Si è conclusa a Bonito la prima marcia per la pace e fraternità

Iniziativa organizzata dall'istituto comprensivo "Raimondo Guarini" di Mirabella Eclano

A Bonito il corteo, con striscioni e bandiere della pace, con a capo la dirigente Maria Ullucci...

Bonito.  

Si è conclusa a Bonito la prima marcia per la pace e fraternità organizzata dall'istituto comprensivo "Raimondo Guarini" di Mirabella Eclano.

Dopo aver partecipato alla marcia di Assisi, i ragazzi, guidati dalla preside Maria Ullucci, hanno replicato l'evento sul proprio territorio, ognuno nei loro plessi.

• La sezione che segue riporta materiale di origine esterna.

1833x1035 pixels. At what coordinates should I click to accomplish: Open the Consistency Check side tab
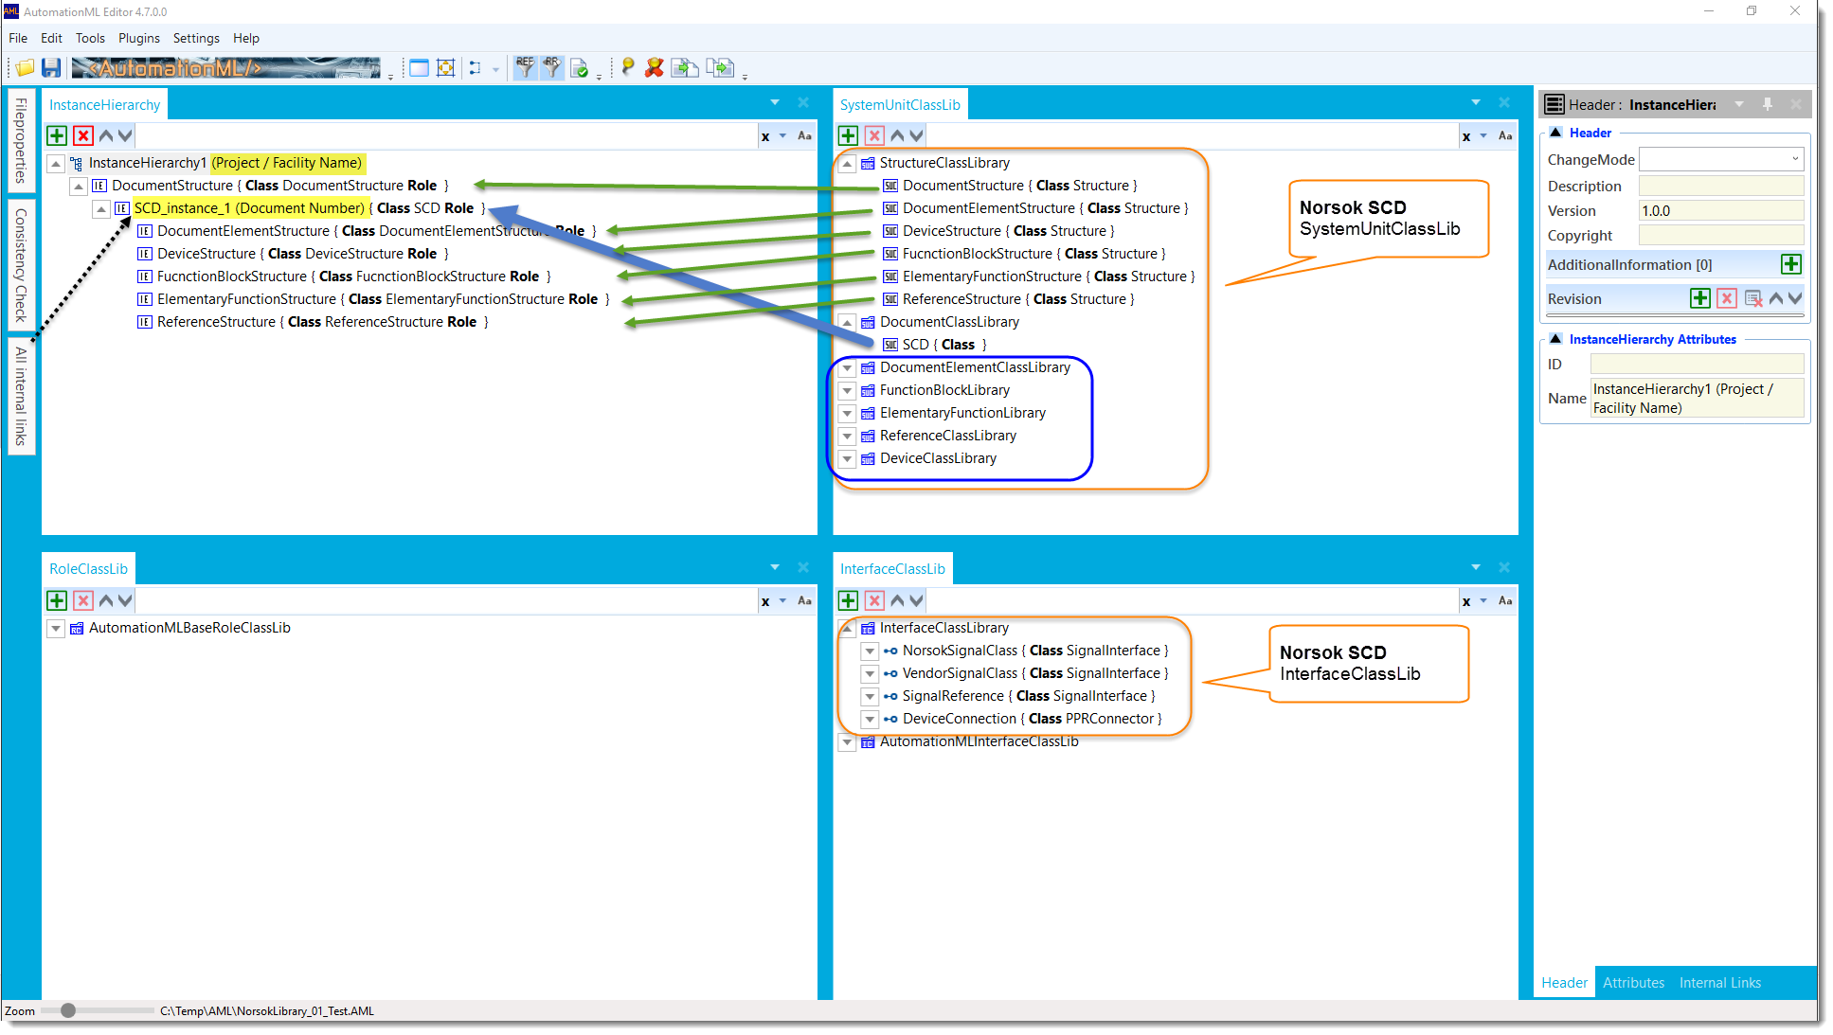coord(21,265)
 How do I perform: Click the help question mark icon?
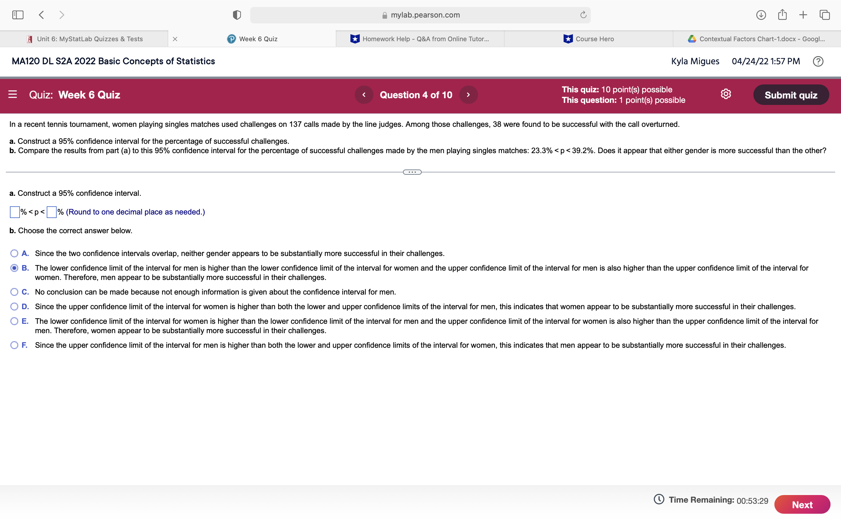click(818, 61)
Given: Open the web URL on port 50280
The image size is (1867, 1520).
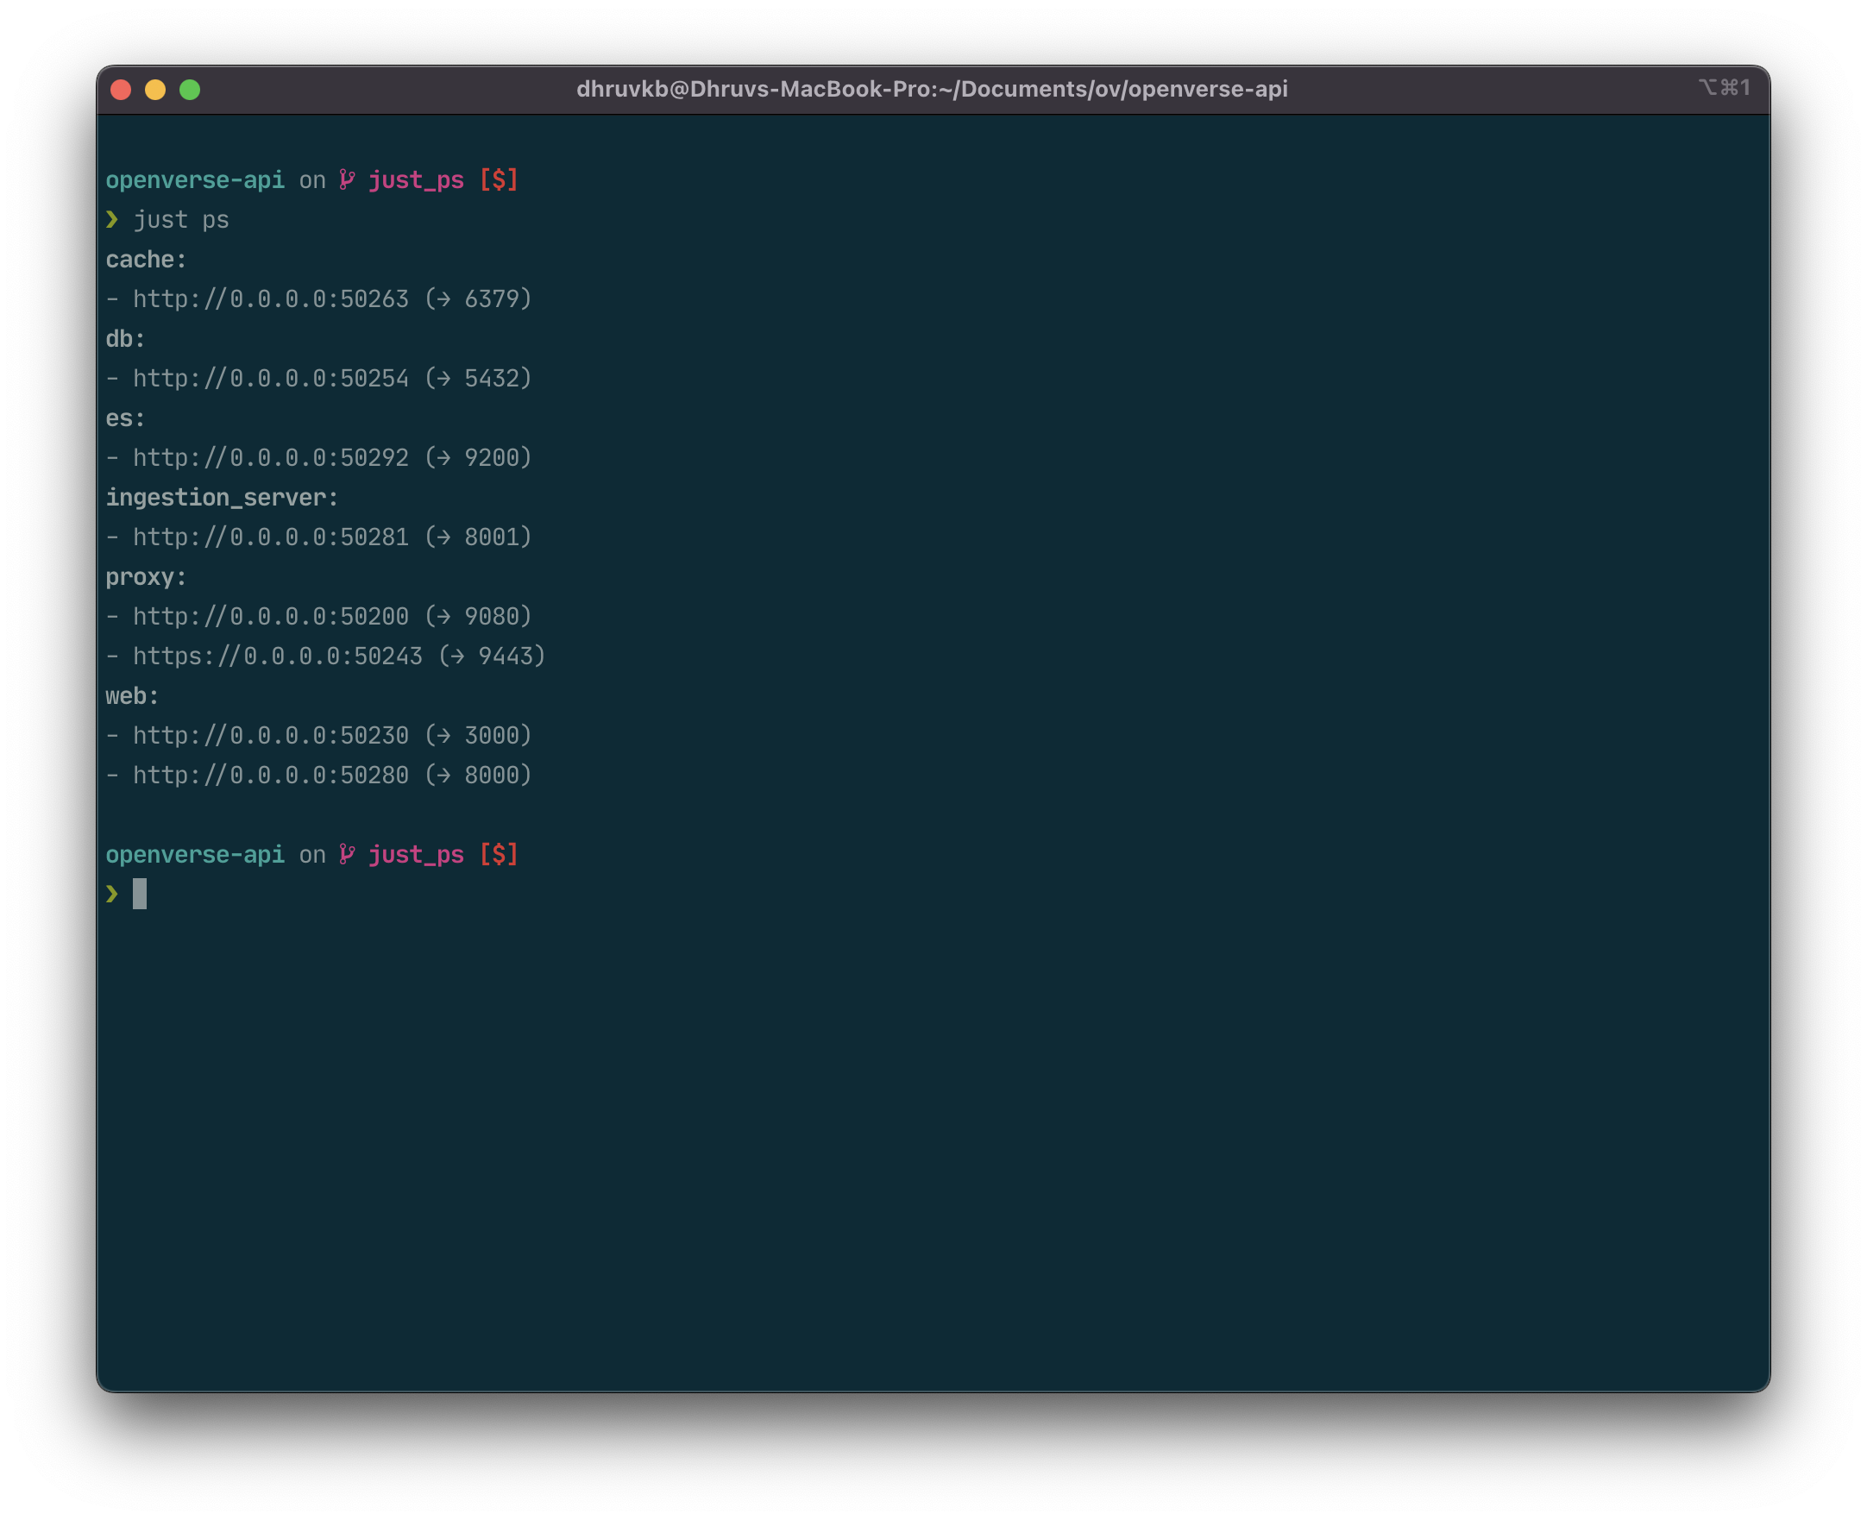Looking at the screenshot, I should click(x=271, y=775).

A Bonito il corteo, con striscioni e bandiere della pace, con a capo la dirigente Maria Ullucci, è partito da scuola sulle note della canzone di Battiato "la Cura", cantata da Meghy Flammia, per dirigersi in Piazza Largo Mario  Gemma, dove ad attenderli c'erano il sindaco Giuseppe De Pasquale e il parroco Don Aldo Lanza. Subito dopo il corteo, si è proseguito lungo il corso principale, dove, in diverse zone, si sono uniti e "annodati" tutti gli alunni del plesso. Da qui in direzione piazza indipendenza dove i ragazzi della secondaria si sono esibiti in un flash mob sulle note di Jerusalem e hanno assistito all'esibizione di Meghy  Flammia che ha intonato Hallelujah di Leonard Cohen.

Queste alcune parole del sindaco Giuseppe De Pasquale: "La pace oggi non deve essere più, necessariamente essere accostata alla guerra, è un concetto molto più vasto, basti pensare che il premio nobel per la pace è stato dato a due giornalisti che lottavano per la libertà di opinione, e la pace può essere messa in discussione da tante cose: l'antitesi della pace è la violenza.

In questa manifestazione si crea la sensibilità, prima nei bambini e poi negli adulti che sentono i piccoli parlare di cura, tolleranza, fratellanza, con la speranza che il mondo si apra all'accoglienza, tolleranza e alla cura degli altri."

Sono seguiti i complimenti della preside per l'organizzazione della manifestazione: "Noi adulti dobbiamo chiedere scusa a voi bambini perchè vi stiamo lasciando un mondo non semplice da vivere e vi lasciamo un impegno grande che è quello di riparare ai danni che abbiamo fatto noi, generazioni che vi abbiamo preceduto. Però ci impegniamo insieme a voi a darvi gli strumenti per poter invertire la rotta e fare in modo che questo mondo migliori sia dal punto di vista ambientale, sia nel recupero dei veri valori. Voi siete la parte migliore di noi, siete quelli che  riescono a scalfire i nostri cuori induriti dalle vicissitudini della vita." le parole della preside.

A conclusione del corteo i discorsi del sindaco, dirigente scolastico, parroco e il lancio di palloncini con i colori della pace.